A new drug — that costs ¥33.49 million for a single dose — to treat leukemia and a certain type of lymphoma is now covered by the public health insurance system. While the drug, named Kymriah, carries the highest price tag of any single medication in Japan, most of its cost will be shouldered by the insurance program under a system that caps a patient's burden in receiving expensive medical treatment. Innovative therapies thanks to progress in medical technology will give hope to patients who can't be cured through existing anti-cancer agents. But the introduction of such expensive drugs gives rise to the dilemma that advances in medical treatment are putting further strain on the public health insurance system. Steps should be explored to curb the cost of these super-expensive therapies.
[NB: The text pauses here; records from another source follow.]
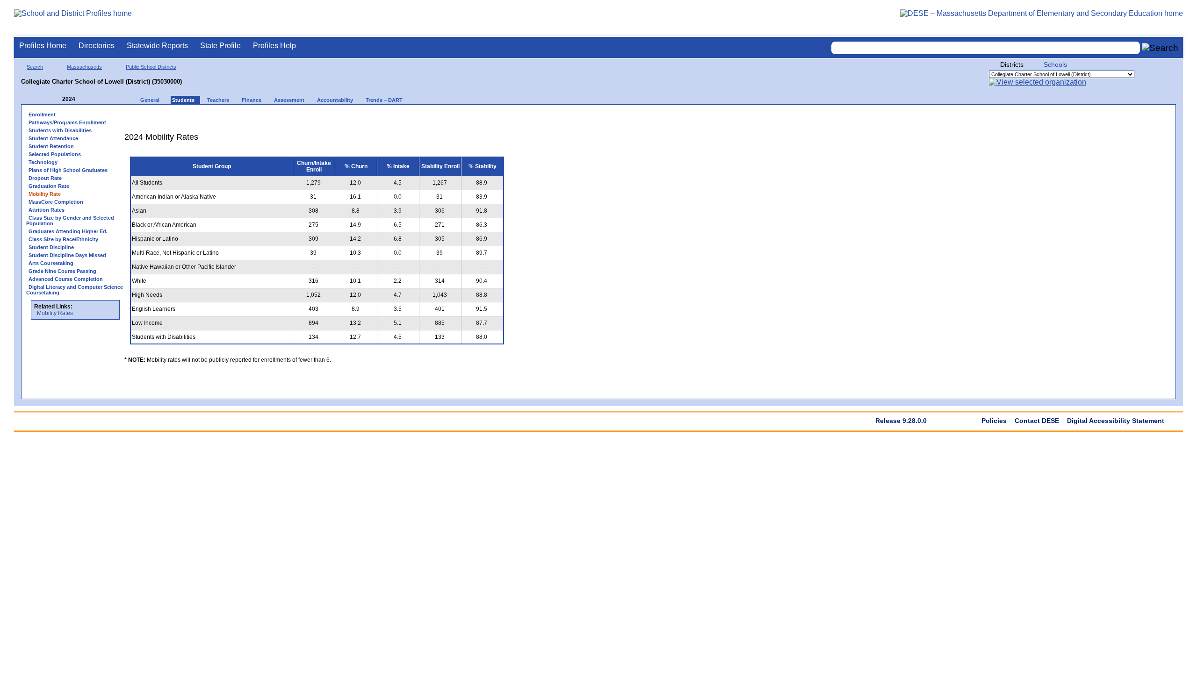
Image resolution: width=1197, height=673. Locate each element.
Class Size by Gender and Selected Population (70, 220)
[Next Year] (87, 99)
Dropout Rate (45, 178)
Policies (994, 420)
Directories (97, 46)
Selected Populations (55, 154)
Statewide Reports (157, 46)
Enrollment (42, 114)
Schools (1055, 64)
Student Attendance (53, 138)
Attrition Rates (47, 210)
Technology (43, 162)
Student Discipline (51, 247)
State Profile (220, 46)
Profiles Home (42, 46)
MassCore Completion (56, 202)
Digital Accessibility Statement (1115, 420)
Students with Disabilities (60, 130)
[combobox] (985, 48)
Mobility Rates (55, 313)
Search (35, 67)
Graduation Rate (49, 186)
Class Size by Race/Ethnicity (63, 239)
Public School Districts (151, 67)
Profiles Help (274, 46)
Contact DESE (1037, 420)
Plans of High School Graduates (68, 170)
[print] (451, 117)
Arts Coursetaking (51, 263)
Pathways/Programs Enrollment (67, 122)
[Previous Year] (55, 99)
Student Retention (51, 146)
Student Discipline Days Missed (67, 255)
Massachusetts (84, 67)
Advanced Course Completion (66, 279)
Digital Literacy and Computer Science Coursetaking (74, 289)
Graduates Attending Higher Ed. (68, 231)
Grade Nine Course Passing (62, 271)
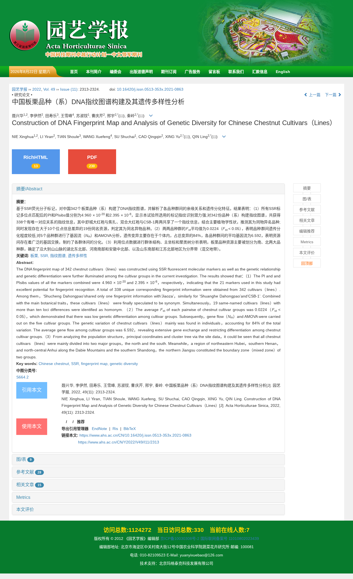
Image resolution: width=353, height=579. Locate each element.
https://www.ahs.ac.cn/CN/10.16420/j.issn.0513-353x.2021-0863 (135, 435)
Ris (115, 428)
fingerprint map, (95, 363)
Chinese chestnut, (55, 363)
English (283, 71)
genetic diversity (124, 363)
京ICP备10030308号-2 (179, 538)
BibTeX (130, 428)
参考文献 (28, 472)
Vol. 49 (49, 89)
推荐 (81, 422)
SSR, (45, 255)
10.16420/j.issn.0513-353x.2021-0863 (150, 89)
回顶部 (307, 263)
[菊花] (265, 33)
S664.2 (22, 377)
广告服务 (192, 71)
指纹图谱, (59, 255)
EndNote (99, 428)
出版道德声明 (141, 71)
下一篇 (331, 95)
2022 (36, 89)
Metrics (23, 497)
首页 (74, 71)
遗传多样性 (77, 255)
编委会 (115, 71)
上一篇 (314, 95)
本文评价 (25, 509)
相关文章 (28, 484)
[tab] (148, 189)
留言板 (214, 71)
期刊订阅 (168, 71)
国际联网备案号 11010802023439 (229, 538)
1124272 (140, 530)
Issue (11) (68, 89)
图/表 (24, 459)
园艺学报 (19, 89)
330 (199, 530)
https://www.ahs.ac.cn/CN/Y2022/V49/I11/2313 (118, 442)
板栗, (35, 255)
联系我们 (236, 71)
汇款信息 (260, 71)
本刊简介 (93, 71)
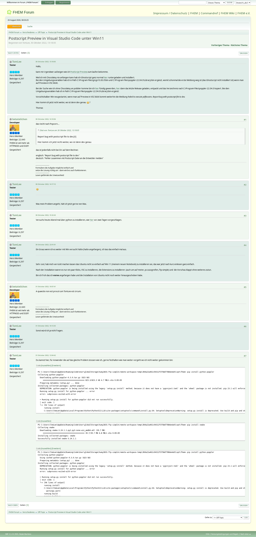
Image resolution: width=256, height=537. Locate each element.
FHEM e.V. (243, 13)
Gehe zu (208, 517)
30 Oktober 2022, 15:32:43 (46, 215)
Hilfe (207, 534)
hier (105, 77)
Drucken (244, 53)
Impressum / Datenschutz (170, 13)
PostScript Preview (78, 72)
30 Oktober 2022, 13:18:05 (46, 61)
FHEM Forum (23, 12)
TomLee (16, 61)
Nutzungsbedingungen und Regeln (225, 534)
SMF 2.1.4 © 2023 (11, 534)
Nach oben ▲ (245, 534)
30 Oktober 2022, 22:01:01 (46, 244)
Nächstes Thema (239, 45)
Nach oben (13, 505)
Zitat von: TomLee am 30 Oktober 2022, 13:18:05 (59, 130)
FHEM (194, 13)
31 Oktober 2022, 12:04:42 (46, 355)
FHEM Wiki (228, 13)
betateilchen (19, 119)
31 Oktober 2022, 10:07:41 (46, 286)
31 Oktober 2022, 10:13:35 (46, 326)
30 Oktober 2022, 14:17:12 (46, 184)
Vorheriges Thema (220, 45)
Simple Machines (25, 534)
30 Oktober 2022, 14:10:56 (46, 119)
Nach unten (13, 53)
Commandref (209, 13)
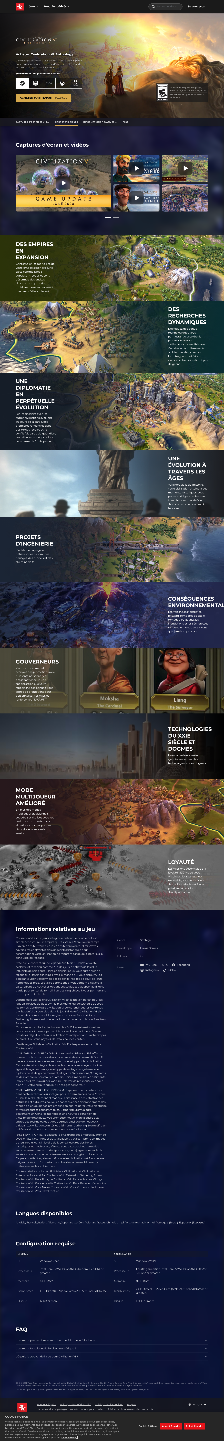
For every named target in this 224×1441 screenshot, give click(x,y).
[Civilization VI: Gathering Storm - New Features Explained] (136, 168)
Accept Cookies (171, 1426)
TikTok (172, 970)
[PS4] (48, 83)
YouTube (151, 964)
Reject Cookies (194, 1426)
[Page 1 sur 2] (108, 217)
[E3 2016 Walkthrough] (185, 168)
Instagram (152, 970)
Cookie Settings (148, 1426)
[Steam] (22, 83)
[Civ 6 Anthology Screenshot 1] (185, 197)
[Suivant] (213, 182)
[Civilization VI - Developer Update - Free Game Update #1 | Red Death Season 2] (63, 183)
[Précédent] (11, 182)
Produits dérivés (55, 6)
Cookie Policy (69, 1437)
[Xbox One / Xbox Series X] (62, 83)
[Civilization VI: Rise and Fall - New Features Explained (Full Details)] (136, 197)
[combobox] (165, 6)
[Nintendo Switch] (75, 83)
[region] (112, 1426)
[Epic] (35, 83)
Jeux (32, 6)
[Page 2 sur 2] (116, 217)
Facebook (183, 964)
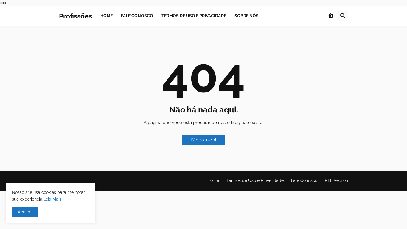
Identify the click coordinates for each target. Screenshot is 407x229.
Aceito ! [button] (25, 212)
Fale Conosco (304, 180)
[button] (331, 16)
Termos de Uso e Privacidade (255, 180)
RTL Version (336, 180)
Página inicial (203, 139)
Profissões (75, 16)
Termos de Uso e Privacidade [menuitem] (193, 15)
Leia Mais (52, 199)
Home (213, 180)
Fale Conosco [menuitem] (137, 15)
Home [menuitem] (106, 15)
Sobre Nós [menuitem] (246, 15)
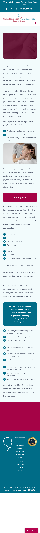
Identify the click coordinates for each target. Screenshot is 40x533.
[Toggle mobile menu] (36, 23)
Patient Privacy (17, 490)
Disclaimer (8, 490)
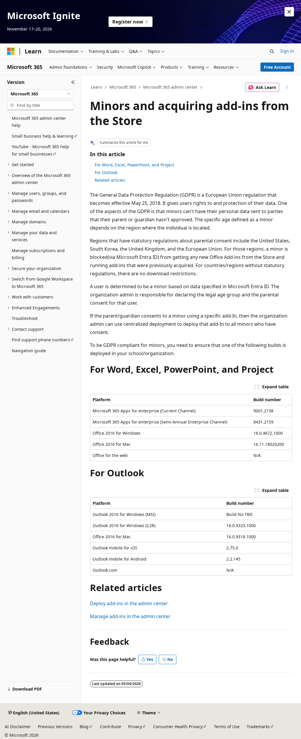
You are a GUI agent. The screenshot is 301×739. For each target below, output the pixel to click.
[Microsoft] (11, 51)
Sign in (287, 51)
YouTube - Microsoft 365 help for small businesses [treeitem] (40, 150)
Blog (84, 726)
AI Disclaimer (18, 726)
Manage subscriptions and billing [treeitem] (38, 254)
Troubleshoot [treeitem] (25, 318)
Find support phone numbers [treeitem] (41, 339)
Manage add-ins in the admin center (130, 616)
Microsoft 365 (122, 87)
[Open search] (272, 51)
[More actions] (287, 87)
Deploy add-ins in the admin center (129, 603)
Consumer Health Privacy (178, 726)
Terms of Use (227, 726)
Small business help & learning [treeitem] (42, 136)
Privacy (135, 726)
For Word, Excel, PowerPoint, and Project (134, 165)
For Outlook (106, 172)
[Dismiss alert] (289, 11)
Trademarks (258, 726)
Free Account (277, 67)
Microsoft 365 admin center (170, 87)
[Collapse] (73, 82)
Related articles (110, 180)
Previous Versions (55, 726)
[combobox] (40, 94)
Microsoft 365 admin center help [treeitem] (39, 121)
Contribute (110, 726)
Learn (96, 87)
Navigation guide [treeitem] (29, 350)
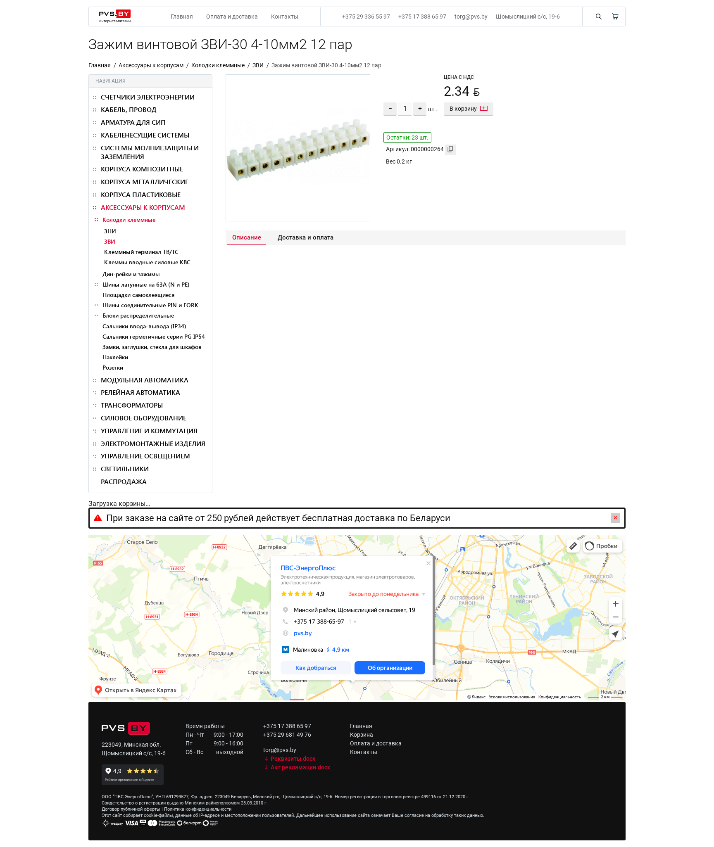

Kymriah was developed by Swiss pharmaceutical giant Novartis and approved for use in Japan earlier this year. In the therapy, chimeric antigen receptor T (CAR-T) cells, a type of immune system cell, are removed from a cancer patient, shipped to a Novartis lab in the United States to be genetically modified to attack cancer cells, and then put back in the patient through intravenous drip. Since the modified CAR-T cells multiply within the patient's body, each dose is reportedly effective for an extended period.

The problem is its cost. In addition to the investments made in developing the therapy, the drug is effectively tailor-made for each patient in a complicated process that takes about two months. When it was first introduced in the United States in 2017, the price tag reportedly topped ¥50 million.